• _PAGE EXCERPT_
begin
Automation is one of the most significant investments a manufacturer can make. But unlike a machine that breaks down overnight, automation obsolescence tends to creep in slowly, quietly eroding efficiency, increasing costs, and creating risk before most teams even realise there’s a problem.
The challenge is that “obsolescence” isn’t a single event. It takes many different forms, and each one demands a different response. Understanding the full picture is the first step toward managing it proactively.
Here are the seven types of automation obsolescence every manufacturer should know about.
- Technological Obsolescence
- Functional Obsolescence
- Economic Obsolescence
- Software and Control System Obsolescence
- Vendor and Support Obsolescence
- Regulatory and Compliance Obsolescence
- Integration Obsolescence
1. Technological Obsolescence
What it is: Technological obsolescence occurs when newer, more capable equipment supersedes what you currently have. Your systems still work; they just can’t keep pace with what’s now available on the market.
A classic example is traditional industrial robots versus today’s collaborative robots (cobots). A fixed robotic arm installed a decade ago may still complete its task reliably, but it can’t be easily redeployed, requires safety caging, and lacks the precision or flexibility of its modern equivalents.
Signs you’re affected:
– Competitors are achieving faster cycle times or higher precision than you can match
– New product designs require capabilities your equipment doesn’t have
– You’re adding manual workarounds to compensate for system limitations
What to do about it: Conduct a technology benchmarking review every two to three years. Compare your current equipment against what’s available and calculate whether the performance gap justifies an upgrade.
2. Functional Obsolescence
What it is: Functional obsolescence happens when your automation can no longer perform what your operation needs, not because it’s broken, but because your requirements have changed around it.
This is common when manufacturers expand their product range, shift to smaller batch sizes, or move toward mass customisation. A system designed to run one product at high volume is often poorly suited to a flexible, multi-SKU environment.
Signs you’re affected:
– Changeover times are long and costly
– Certain product lines or variants must be handled manually
– Your automation is a bottleneck rather than an enabler
What to do about it: Map your current production requirements against your system’s designed specifications. Where the gap is significant, explore whether retrofit options exist or whether replacement is the more cost-effective path.
3. Economic Obsolescence
What it is: Economic obsolescence is the tipping point at which the total cost of keeping an existing system running exceeds the cost of replacing it. The equipment may be functional, but it’s become financially uncompetitive.
This is driven by rising maintenance costs, increasing downtime, energy inefficiency, and the growing difficulty of sourcing replacement parts. Many manufacturers underestimate this because costs accumulate incrementally; it rarely feels dramatic until you look at the annual total.
How to calculate the crossover point: Add up your annual maintenance spend, downtime costs (lost production hours/margin per hour), energy costs above a modern equivalent, and any premium paid for scarce spare parts. Compare this against the annualised cost of replacement (purchase price, expected lifespan, plus installation and transition costs). When the first number approaches or exceeds the second, the economic case for replacement is strong.
end
• _WORK TO DO_
**1.** Please copy the passage from the automation obsolescence article, starting with "A classic example" and going on through "justifies an upgrade.".
**2.** Decide whether each statement agrees with the automation obsolescence article, giving yes or no and quoting the words that settle it: (a) A technology benchmarking review is advised every two to three years. (b) Functional obsolescence occurs because the automation has broken down. (c) Economic obsolescence applies only to equipment that no longer functions.

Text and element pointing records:
begin
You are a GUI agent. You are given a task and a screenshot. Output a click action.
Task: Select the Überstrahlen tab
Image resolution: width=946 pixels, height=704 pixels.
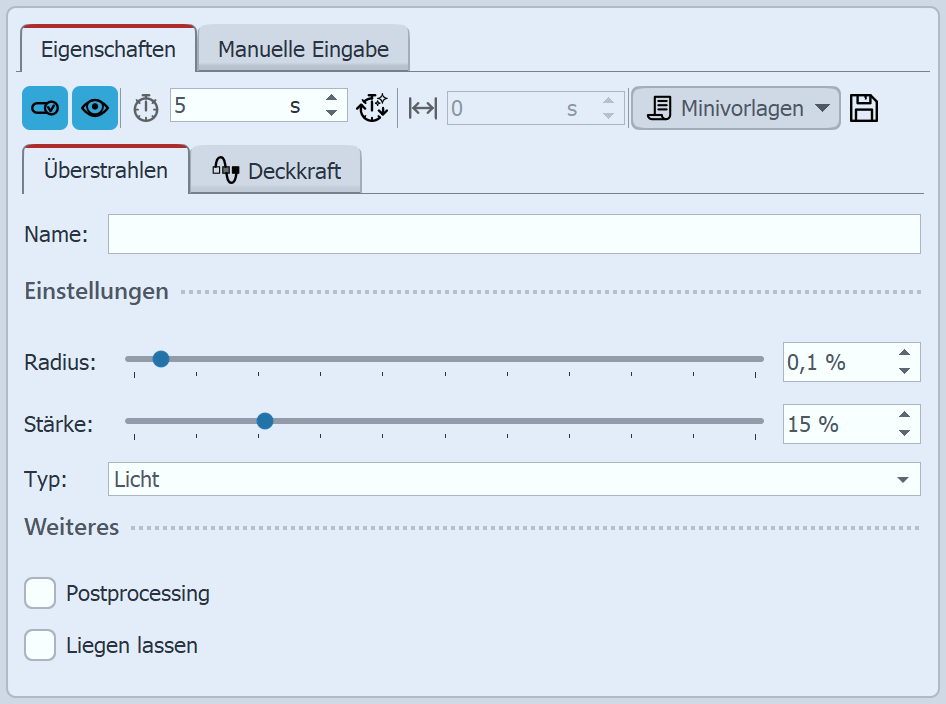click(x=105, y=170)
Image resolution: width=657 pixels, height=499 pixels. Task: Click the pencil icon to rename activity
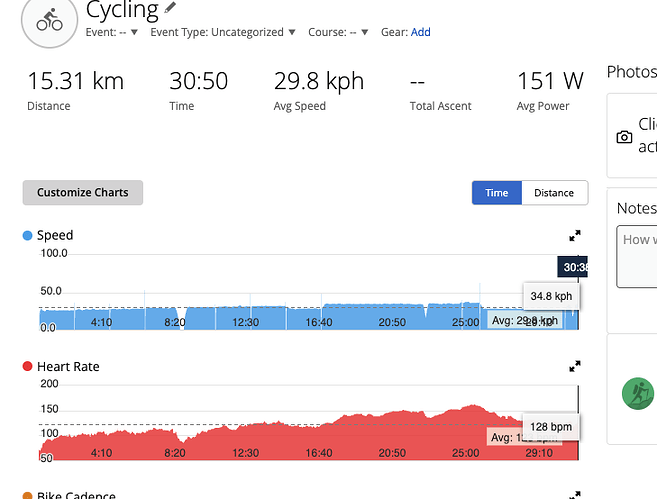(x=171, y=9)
end
• _SOLUTIONS TO THE TASKS_
**1.**
A classic example is traditional industrial robots versus today’s collaborative robots (cobots). A fixed robotic arm installed a decade ago may still complete its task reliably, but it can’t be easily redeployed, requires safety caging, and lacks the precision or flexibility of its modern equivalents.
Signs you’re affected:
– Competitors are achieving faster cycle times or higher precision than you can match
– New product designs require capabilities your equipment doesn’t have
– You’re adding manual workarounds to compensate for system limitations
What to do about it: Conduct a technology benchmarking review every two to three years. Compare your current equipment against what’s available and calculate whether the performance gap justifies an upgrade.

**2.**
(a) Yes: "Conduct a technology benchmarking review every two to three years."
(b) No: "not because it’s broken, but because your requirements have changed around it."
(c) No: "The equipment may be functional, but it’s become financially uncompetitive."